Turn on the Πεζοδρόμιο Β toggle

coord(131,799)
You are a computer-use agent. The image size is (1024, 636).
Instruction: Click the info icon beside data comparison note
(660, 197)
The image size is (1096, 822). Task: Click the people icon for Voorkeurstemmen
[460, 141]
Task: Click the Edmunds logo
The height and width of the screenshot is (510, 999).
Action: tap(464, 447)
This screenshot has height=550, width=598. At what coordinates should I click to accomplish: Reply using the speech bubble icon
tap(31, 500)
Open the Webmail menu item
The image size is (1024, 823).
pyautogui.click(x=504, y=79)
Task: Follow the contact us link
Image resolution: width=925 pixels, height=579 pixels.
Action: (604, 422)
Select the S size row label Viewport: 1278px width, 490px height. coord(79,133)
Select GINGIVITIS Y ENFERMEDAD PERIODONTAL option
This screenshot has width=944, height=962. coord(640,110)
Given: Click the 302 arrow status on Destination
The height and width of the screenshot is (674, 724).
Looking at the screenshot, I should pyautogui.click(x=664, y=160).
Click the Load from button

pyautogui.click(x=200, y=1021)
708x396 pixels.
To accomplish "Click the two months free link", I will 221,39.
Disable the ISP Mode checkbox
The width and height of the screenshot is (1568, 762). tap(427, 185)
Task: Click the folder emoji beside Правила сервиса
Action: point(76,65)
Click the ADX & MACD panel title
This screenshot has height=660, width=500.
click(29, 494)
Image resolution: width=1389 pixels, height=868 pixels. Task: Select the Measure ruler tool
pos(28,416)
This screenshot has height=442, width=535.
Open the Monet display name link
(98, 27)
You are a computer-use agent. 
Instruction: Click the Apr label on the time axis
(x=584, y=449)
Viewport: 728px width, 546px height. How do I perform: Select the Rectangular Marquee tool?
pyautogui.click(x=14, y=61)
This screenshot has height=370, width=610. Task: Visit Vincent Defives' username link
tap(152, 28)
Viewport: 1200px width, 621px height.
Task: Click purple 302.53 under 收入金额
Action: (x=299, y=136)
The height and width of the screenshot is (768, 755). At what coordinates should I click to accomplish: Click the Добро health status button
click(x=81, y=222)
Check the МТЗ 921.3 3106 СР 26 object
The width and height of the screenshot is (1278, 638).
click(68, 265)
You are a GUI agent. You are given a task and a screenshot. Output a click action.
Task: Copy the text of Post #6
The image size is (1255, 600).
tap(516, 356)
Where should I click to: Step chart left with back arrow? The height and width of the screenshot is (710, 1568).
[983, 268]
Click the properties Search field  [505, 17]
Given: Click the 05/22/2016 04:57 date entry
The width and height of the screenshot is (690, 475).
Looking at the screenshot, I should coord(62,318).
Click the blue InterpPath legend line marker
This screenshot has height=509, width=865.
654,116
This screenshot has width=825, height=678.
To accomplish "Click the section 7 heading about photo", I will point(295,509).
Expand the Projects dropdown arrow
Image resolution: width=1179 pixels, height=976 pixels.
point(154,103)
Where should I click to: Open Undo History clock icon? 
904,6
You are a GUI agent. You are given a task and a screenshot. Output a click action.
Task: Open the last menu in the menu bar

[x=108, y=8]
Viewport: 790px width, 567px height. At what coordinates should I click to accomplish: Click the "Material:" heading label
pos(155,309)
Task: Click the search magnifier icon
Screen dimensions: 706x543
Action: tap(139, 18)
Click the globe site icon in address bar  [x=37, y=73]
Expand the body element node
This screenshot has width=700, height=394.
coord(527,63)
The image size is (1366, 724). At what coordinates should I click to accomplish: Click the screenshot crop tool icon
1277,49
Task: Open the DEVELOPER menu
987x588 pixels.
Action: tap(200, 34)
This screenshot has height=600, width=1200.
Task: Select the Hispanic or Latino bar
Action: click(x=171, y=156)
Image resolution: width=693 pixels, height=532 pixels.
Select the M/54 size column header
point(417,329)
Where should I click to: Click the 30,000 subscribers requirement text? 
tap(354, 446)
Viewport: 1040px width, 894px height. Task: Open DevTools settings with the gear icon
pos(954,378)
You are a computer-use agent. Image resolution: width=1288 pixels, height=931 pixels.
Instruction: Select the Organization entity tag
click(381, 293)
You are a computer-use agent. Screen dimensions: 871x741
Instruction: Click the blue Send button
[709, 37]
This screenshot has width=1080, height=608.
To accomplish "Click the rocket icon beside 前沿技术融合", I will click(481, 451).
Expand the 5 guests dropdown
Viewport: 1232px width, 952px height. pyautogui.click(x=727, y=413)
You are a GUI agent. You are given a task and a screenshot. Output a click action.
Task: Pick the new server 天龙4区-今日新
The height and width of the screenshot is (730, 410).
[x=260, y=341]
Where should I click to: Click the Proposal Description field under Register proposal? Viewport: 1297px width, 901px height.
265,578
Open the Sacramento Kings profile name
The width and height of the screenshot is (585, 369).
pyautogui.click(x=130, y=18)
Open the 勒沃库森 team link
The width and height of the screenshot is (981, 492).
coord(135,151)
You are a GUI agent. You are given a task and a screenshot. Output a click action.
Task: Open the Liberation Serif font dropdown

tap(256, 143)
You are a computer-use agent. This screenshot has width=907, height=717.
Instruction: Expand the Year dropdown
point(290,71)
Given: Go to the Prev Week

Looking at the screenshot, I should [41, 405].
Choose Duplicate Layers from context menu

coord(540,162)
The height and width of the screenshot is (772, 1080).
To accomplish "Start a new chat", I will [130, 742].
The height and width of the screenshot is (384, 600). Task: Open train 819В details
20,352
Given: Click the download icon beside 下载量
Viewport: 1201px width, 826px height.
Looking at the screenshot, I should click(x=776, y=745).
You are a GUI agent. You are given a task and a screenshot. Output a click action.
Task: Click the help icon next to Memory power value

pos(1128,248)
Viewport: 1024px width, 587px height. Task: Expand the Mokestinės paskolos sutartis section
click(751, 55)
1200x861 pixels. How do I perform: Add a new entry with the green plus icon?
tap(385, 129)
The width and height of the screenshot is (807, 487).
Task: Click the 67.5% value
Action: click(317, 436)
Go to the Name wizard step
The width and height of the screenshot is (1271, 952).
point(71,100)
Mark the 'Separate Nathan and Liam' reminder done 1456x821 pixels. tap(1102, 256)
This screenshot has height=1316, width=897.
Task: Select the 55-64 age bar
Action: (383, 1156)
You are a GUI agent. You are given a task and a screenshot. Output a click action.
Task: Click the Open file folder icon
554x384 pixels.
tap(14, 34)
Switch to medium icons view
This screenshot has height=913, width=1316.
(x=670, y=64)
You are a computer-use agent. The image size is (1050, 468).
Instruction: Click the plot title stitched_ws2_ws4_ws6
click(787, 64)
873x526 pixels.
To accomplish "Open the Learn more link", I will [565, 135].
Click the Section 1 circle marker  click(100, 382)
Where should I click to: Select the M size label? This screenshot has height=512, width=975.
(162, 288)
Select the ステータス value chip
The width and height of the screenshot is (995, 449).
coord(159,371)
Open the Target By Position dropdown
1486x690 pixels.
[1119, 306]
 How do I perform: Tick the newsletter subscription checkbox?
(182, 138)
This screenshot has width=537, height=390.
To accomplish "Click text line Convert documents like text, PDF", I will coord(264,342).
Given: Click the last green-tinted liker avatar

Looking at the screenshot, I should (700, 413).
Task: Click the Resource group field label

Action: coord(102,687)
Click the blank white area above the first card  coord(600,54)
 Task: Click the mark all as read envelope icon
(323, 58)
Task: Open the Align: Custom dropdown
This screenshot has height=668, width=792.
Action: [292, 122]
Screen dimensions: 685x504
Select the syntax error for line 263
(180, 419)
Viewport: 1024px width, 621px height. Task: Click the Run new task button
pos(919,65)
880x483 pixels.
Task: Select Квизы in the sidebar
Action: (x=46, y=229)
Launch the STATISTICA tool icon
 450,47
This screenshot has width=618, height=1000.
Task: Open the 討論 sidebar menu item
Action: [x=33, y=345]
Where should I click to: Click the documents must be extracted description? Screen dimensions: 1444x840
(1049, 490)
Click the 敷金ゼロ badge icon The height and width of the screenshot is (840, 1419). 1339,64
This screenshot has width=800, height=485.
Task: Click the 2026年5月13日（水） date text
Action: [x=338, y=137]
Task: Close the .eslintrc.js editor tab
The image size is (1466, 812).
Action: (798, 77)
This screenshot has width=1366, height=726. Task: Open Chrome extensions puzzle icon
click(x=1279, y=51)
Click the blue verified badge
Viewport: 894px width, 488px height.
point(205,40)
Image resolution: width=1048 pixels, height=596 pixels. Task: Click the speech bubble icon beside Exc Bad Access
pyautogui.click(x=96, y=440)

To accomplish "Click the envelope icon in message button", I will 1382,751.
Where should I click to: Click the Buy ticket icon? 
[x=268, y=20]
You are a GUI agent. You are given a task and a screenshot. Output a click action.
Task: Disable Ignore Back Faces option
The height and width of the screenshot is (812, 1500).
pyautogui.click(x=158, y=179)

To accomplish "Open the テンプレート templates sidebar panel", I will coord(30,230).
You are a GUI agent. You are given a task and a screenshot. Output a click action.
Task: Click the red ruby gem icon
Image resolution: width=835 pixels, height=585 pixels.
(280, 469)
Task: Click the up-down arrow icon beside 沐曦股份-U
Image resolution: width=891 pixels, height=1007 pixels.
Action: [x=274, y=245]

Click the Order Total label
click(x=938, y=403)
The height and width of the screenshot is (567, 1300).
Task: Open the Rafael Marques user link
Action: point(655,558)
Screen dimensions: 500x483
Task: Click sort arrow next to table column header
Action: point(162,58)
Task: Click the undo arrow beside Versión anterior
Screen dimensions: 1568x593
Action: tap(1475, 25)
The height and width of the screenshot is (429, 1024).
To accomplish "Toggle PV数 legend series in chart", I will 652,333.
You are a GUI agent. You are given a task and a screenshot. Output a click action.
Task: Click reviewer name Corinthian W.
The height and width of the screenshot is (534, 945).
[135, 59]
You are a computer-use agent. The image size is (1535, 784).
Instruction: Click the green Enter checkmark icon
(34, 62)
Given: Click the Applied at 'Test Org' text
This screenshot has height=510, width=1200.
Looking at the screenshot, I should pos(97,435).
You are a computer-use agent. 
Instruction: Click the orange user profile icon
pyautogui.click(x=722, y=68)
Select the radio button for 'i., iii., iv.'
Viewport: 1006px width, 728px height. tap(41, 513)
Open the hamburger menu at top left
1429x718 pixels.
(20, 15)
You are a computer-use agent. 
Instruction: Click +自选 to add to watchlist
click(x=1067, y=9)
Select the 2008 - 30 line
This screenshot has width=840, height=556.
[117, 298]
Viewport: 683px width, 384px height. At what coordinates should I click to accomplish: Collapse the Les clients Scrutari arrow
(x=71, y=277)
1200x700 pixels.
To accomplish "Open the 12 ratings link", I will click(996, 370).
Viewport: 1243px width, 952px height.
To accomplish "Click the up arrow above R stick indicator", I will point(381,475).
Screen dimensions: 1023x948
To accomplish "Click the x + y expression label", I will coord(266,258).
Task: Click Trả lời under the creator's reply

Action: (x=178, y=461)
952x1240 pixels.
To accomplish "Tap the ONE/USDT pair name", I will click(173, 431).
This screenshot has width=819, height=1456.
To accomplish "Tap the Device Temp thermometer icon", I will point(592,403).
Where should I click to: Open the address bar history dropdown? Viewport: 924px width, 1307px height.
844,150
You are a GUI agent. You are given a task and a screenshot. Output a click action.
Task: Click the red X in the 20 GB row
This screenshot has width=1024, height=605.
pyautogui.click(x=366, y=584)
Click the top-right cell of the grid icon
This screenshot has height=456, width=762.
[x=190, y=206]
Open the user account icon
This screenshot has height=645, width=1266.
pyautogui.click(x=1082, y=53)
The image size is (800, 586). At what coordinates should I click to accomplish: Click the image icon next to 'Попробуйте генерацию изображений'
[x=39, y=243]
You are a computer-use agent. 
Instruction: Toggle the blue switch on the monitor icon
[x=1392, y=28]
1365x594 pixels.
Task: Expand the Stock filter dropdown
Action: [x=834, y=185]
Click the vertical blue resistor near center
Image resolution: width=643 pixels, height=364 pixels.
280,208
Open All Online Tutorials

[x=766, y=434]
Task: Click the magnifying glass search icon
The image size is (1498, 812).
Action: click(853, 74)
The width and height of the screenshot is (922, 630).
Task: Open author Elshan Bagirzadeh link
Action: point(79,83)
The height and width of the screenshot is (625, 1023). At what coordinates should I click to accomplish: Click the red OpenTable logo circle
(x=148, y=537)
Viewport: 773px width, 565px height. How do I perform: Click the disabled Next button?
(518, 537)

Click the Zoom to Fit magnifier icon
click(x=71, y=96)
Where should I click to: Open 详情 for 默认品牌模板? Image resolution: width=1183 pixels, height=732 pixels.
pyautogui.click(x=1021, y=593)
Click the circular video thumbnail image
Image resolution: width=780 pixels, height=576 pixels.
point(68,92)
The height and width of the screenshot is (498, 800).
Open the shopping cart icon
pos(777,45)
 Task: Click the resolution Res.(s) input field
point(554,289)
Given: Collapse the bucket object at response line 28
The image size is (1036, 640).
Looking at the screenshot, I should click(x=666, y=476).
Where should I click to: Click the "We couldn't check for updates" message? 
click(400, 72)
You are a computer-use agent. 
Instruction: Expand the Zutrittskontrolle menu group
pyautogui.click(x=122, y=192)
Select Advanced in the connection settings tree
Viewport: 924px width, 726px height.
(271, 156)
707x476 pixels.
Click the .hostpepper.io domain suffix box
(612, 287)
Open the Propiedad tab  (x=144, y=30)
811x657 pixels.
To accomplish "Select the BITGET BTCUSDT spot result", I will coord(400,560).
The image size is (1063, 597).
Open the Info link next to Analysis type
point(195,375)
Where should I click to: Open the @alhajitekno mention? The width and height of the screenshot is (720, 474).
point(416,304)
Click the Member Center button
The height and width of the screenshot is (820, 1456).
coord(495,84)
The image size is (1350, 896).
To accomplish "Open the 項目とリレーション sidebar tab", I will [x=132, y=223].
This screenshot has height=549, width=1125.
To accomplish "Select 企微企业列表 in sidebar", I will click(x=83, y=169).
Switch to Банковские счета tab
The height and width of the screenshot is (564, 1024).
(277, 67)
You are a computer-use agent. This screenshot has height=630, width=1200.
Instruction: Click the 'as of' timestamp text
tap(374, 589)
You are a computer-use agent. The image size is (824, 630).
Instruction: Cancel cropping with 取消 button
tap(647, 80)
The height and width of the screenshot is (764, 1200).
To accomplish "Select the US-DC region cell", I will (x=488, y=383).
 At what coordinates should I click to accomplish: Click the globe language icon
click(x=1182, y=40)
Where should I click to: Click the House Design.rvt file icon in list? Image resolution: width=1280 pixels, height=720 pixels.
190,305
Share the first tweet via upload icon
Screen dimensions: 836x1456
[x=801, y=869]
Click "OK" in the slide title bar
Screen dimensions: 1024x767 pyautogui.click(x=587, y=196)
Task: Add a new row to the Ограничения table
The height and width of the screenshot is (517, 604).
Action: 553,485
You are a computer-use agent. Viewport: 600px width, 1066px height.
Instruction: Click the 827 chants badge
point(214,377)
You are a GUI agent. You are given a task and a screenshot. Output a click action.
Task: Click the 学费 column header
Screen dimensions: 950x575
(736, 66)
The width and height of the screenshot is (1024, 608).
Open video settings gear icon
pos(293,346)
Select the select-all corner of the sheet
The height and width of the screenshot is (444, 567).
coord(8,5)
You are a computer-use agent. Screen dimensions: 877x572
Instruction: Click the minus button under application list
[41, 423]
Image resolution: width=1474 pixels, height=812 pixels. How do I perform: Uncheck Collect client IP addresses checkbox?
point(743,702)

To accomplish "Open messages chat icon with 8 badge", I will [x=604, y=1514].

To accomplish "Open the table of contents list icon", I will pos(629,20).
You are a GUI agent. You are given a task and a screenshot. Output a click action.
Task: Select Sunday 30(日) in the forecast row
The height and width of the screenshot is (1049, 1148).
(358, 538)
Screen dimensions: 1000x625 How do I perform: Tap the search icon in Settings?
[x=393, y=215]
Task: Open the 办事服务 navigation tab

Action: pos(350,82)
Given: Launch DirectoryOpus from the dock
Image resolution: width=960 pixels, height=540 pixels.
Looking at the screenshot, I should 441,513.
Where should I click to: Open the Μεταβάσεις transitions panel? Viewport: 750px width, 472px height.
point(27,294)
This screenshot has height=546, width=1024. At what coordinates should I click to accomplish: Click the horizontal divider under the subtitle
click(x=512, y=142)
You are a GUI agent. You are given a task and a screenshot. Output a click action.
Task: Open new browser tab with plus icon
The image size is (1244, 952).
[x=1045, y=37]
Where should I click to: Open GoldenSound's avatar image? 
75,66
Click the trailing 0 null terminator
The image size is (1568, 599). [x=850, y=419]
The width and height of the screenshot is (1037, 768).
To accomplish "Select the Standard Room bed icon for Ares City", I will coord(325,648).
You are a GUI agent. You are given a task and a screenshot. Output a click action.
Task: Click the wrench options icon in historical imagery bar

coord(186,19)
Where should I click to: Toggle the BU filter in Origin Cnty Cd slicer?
________________________
Among the records above, find each line containing the string "legend" and copy it.

● OUTPUT BELOW
Click the blue InterpPath legend line marker
To accomplish "Toggle PV数 legend series in chart", I will 652,333.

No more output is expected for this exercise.